# My First Screw



## ProfessorGuy (Jun 30, 2015)

I made this screw with my thread cutting attachment on my Sherline tabletop lathe.




It is huge compared to the screws I'll need to make for my pocketwatch, but a credible first effort.  This brass screw is shown on a silver dollar.




I ground the 60-degree threading tool myself.  Now I have to make a slot cutter tool.

><gts


----------



## mikey (Jun 30, 2015)

Nice job! It's always exciting to learn a new skill and nothing encourages like success. Congrats!

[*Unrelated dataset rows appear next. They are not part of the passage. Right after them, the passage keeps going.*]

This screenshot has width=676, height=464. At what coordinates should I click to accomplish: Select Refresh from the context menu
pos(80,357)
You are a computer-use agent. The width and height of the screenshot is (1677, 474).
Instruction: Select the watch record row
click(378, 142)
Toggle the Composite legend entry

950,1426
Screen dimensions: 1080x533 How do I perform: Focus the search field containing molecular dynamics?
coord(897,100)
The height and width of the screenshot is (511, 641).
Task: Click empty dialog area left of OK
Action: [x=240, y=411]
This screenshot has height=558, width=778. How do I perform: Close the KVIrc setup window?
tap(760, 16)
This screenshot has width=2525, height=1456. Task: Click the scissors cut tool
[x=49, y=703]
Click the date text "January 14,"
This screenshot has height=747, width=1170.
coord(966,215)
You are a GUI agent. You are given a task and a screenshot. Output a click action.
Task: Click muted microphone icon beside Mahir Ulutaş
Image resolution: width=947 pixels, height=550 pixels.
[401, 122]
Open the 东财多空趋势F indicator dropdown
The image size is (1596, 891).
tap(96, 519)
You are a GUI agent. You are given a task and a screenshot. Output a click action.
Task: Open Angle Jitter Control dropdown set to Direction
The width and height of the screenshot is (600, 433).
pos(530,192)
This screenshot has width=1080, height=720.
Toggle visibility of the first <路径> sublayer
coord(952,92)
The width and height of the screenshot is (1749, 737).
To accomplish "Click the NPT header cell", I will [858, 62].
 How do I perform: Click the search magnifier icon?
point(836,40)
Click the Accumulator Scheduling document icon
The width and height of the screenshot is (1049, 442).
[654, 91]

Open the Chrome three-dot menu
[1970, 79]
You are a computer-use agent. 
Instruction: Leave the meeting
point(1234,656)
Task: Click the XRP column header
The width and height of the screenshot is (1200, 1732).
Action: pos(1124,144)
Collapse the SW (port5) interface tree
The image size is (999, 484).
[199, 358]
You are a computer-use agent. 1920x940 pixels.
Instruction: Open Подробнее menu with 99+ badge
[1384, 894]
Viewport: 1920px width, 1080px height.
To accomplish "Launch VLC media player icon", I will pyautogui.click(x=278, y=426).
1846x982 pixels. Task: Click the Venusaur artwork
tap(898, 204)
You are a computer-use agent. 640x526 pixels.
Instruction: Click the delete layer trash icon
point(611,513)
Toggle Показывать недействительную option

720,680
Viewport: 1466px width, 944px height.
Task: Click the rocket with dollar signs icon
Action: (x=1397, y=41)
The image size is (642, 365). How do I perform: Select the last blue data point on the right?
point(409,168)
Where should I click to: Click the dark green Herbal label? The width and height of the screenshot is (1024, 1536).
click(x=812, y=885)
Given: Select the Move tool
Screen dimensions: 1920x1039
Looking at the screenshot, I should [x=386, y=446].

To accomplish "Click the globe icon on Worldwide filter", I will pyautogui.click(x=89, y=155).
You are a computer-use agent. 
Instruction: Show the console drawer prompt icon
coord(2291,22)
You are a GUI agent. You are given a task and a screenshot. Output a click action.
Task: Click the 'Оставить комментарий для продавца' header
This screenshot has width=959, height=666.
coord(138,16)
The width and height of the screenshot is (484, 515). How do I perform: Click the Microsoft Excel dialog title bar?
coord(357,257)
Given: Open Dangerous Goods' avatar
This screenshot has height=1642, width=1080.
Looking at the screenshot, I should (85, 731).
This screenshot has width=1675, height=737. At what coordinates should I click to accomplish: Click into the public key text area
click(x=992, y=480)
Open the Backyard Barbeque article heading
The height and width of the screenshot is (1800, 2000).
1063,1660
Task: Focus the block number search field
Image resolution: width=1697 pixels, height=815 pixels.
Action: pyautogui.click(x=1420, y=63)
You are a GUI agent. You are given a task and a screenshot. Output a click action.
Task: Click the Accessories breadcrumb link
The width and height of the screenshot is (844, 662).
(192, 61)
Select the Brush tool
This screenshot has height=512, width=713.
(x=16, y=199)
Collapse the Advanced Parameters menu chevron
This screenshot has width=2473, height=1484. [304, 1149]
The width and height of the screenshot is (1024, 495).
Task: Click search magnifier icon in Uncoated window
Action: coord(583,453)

By the way, a P1N parting tool makes a good thread relief tool.


----------



## JimDawson (Jun 30, 2015)

Wow!  That's small.  Good job!  Looking forward to seeing your ''real'' ones.


----------



## ch2co (Jun 30, 2015)

Great job! What size is it anyway? Looks about like a #6 or #4 by around 30 TPI??
And then the big question is how small do you really need to go?  6-32 is a size that
I can readily do, but 4-40 would be sorta a challenge.  Keep on turning.

Chuck the grumpy old guy


----------



## RJSakowski (Jun 30, 2015)

Nice job!  I look forward to seeing your "tiny" screws.


----------



## churchjw (Jun 30, 2015)

Really nice.  Next one you do take a picture of your setup.


----------



## brino (Jun 30, 2015)

Beautiful tiny parts.....WOW!
Do you have a microscope mounted to the cross-slide?!?!
I wouldn't be able to see the thing.

I would like to know size/dimensions of that part...and the real pieces.

Oh...and also those are nice clear close-up pictures. 

Thanks for sharing!
-brino


----------



## ProfessorGuy (Jul 1, 2015)

mikey said:


> By the way, a P1N parting tool makes a good thread relief tool.



Forgive my ignorance, but what is "thread relief?"


----------



## ProfessorGuy (Jul 1, 2015)

brino said:


> Do you have a microscope mounted to the cross-slide?!?



I use a simple 4x jeweler's loupe (with a wire harness) which I've always used for watchmaking.  Over the years, I've modified it with air holes to prevent fogging.  A loupe, with its 3-4 inch focal length, allows me to put my head right up close to the spindle.
If you look at the photo of me on the left, you can see my long hair and beard.  I have since gotten a crewcut and beard trim so I won't have problems getting my face so close to the machinery.  Also, I cut the threads by hand:  That is, the lathe motor is removed and a manual handwheel installed, so danger is minimized.


----------



## RJSakowski (Jul 1, 2015)

ProfessorGuy said:


> Forgive my ignorance, but what is "thread relief?"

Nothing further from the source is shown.